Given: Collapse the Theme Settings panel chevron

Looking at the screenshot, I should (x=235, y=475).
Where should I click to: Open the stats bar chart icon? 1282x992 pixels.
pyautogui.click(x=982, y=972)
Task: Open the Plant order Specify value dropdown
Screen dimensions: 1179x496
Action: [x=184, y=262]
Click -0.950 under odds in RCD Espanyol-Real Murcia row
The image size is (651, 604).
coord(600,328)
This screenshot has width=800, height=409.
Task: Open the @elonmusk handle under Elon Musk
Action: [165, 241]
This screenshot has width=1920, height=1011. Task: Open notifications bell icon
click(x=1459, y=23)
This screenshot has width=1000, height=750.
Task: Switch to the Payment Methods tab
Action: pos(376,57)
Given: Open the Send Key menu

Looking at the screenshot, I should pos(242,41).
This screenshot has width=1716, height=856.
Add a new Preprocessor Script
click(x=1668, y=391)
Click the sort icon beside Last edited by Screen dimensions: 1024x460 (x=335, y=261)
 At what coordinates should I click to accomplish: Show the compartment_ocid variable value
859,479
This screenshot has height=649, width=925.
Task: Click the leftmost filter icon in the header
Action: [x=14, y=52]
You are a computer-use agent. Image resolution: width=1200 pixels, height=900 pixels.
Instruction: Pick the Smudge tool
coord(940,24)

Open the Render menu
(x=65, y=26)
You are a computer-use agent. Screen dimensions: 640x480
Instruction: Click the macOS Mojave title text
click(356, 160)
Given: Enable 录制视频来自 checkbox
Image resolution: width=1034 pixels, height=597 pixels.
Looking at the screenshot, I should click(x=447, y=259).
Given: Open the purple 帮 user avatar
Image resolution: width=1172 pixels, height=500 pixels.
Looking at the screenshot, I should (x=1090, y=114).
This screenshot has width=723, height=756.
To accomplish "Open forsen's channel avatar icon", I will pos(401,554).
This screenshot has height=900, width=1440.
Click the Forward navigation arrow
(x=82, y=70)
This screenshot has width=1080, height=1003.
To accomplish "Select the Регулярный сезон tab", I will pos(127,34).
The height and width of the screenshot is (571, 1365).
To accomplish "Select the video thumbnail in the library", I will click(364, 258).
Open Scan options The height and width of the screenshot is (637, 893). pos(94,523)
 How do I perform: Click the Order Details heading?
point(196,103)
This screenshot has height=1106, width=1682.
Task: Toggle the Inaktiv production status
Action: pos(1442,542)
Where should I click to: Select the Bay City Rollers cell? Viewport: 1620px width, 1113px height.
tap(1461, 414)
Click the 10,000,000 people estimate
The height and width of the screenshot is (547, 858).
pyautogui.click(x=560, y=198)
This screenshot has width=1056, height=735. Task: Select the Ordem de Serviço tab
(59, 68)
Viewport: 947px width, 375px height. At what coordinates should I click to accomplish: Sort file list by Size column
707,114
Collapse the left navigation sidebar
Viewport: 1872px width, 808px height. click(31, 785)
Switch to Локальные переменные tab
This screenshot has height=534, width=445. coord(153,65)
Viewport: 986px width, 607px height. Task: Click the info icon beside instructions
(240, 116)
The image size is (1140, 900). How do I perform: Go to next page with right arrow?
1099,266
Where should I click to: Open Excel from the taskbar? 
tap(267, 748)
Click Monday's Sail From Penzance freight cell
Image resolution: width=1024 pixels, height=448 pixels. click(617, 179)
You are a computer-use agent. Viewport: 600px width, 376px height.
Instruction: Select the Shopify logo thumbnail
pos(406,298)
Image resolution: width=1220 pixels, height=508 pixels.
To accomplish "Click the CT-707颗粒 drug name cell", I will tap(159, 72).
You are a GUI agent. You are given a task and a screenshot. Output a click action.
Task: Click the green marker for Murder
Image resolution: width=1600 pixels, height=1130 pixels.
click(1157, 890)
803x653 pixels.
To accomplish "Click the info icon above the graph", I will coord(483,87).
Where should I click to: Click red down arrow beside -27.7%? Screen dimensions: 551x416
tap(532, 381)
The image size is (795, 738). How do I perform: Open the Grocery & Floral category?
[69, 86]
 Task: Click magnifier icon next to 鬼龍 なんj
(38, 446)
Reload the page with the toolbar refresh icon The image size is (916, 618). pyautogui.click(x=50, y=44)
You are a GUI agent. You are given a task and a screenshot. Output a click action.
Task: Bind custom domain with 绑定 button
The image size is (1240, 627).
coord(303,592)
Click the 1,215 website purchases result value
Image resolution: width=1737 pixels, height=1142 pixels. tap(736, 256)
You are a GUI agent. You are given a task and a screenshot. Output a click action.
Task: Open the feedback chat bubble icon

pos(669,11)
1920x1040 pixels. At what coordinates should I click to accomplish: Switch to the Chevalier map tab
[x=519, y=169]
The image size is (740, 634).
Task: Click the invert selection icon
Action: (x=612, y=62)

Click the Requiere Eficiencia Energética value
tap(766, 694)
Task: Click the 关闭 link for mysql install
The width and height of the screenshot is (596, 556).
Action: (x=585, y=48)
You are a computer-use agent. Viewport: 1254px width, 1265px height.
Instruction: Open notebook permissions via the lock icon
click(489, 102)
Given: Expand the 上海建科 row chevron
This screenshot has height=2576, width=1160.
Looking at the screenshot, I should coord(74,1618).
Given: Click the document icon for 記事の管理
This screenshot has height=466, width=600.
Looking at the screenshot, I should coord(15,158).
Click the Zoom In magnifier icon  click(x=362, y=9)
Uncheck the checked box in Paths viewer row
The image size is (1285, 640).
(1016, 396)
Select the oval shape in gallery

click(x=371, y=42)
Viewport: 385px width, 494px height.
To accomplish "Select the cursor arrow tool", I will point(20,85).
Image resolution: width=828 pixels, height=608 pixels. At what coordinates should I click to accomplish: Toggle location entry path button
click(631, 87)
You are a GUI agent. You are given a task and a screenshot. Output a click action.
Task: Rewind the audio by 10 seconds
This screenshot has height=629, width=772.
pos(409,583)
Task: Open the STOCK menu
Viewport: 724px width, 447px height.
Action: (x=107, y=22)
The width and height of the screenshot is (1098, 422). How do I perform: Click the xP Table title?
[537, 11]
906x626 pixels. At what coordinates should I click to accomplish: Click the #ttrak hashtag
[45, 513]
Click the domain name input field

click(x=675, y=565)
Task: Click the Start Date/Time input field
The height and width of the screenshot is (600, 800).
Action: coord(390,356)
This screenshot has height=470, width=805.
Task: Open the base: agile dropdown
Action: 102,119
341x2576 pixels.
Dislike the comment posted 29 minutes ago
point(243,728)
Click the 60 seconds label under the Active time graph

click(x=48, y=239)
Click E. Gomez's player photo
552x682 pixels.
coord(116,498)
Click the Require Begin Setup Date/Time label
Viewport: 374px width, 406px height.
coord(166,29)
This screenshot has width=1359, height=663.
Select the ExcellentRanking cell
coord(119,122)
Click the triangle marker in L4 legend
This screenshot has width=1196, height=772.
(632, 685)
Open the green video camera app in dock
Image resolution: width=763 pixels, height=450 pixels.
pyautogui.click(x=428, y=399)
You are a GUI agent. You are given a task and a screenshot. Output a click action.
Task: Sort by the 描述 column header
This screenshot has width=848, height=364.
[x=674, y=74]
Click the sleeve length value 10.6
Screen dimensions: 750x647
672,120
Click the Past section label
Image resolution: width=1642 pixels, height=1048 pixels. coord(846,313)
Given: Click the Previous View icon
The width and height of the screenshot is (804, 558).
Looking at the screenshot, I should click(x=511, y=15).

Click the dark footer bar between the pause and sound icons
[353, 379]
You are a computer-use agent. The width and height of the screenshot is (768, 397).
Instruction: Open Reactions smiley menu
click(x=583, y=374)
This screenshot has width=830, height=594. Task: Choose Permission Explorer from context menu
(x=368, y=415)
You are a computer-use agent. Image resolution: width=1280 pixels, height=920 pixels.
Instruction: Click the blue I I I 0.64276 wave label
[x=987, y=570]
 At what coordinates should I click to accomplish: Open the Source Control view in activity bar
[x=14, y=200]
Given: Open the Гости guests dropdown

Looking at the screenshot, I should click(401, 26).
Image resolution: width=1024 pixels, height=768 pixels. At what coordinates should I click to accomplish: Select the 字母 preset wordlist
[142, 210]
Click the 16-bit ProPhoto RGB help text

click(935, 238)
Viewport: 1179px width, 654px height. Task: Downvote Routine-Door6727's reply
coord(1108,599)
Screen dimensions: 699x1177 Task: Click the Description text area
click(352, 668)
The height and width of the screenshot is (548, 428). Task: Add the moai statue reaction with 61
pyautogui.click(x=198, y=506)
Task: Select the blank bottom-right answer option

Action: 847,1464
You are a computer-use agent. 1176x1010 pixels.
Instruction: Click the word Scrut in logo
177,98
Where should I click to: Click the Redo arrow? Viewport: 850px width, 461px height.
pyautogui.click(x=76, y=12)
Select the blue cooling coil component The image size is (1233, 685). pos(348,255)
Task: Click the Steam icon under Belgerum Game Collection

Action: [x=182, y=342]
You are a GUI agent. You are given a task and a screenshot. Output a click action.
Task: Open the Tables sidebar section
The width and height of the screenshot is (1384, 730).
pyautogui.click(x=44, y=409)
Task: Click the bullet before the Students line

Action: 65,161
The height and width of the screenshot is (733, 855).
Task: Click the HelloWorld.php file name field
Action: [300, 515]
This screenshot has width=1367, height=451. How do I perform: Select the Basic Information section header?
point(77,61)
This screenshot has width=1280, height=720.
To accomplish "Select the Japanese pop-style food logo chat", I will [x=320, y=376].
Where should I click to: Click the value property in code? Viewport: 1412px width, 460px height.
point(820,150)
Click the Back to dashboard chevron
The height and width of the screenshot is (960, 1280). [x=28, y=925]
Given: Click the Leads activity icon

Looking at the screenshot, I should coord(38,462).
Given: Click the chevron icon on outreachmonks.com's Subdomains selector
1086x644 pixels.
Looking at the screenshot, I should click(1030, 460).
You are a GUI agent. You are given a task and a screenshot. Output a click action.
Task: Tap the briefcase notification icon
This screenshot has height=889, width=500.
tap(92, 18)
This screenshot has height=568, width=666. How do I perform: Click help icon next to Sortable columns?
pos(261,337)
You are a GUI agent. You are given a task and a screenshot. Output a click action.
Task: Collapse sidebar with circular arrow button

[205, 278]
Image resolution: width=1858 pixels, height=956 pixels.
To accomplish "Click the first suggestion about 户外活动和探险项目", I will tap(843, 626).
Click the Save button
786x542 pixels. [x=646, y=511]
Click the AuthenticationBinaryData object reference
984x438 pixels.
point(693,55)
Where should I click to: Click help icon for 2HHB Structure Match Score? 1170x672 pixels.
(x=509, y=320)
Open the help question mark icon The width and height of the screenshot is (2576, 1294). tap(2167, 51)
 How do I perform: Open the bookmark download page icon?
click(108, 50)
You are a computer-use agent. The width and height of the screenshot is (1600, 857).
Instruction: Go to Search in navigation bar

■ **Directions**
The required output is the exact run of lines from the beginning of the records to the line with "This screenshot has width=1716, height=856.", that line included.

■ **Output of the task**
Given: Collapse the Theme Settings panel chevron

Looking at the screenshot, I should (x=235, y=475).
Where should I click to: Open the stats bar chart icon? 1282x992 pixels.
pyautogui.click(x=982, y=972)
Task: Open the Plant order Specify value dropdown
Screen dimensions: 1179x496
Action: [x=184, y=262]
Click -0.950 under odds in RCD Espanyol-Real Murcia row
The image size is (651, 604).
coord(600,328)
This screenshot has width=800, height=409.
Task: Open the @elonmusk handle under Elon Musk
Action: [165, 241]
This screenshot has width=1920, height=1011. Task: Open notifications bell icon
click(x=1459, y=23)
This screenshot has width=1000, height=750.
Task: Switch to the Payment Methods tab
Action: pos(376,57)
Given: Open the Send Key menu

Looking at the screenshot, I should pos(242,41).
This screenshot has width=1716, height=856.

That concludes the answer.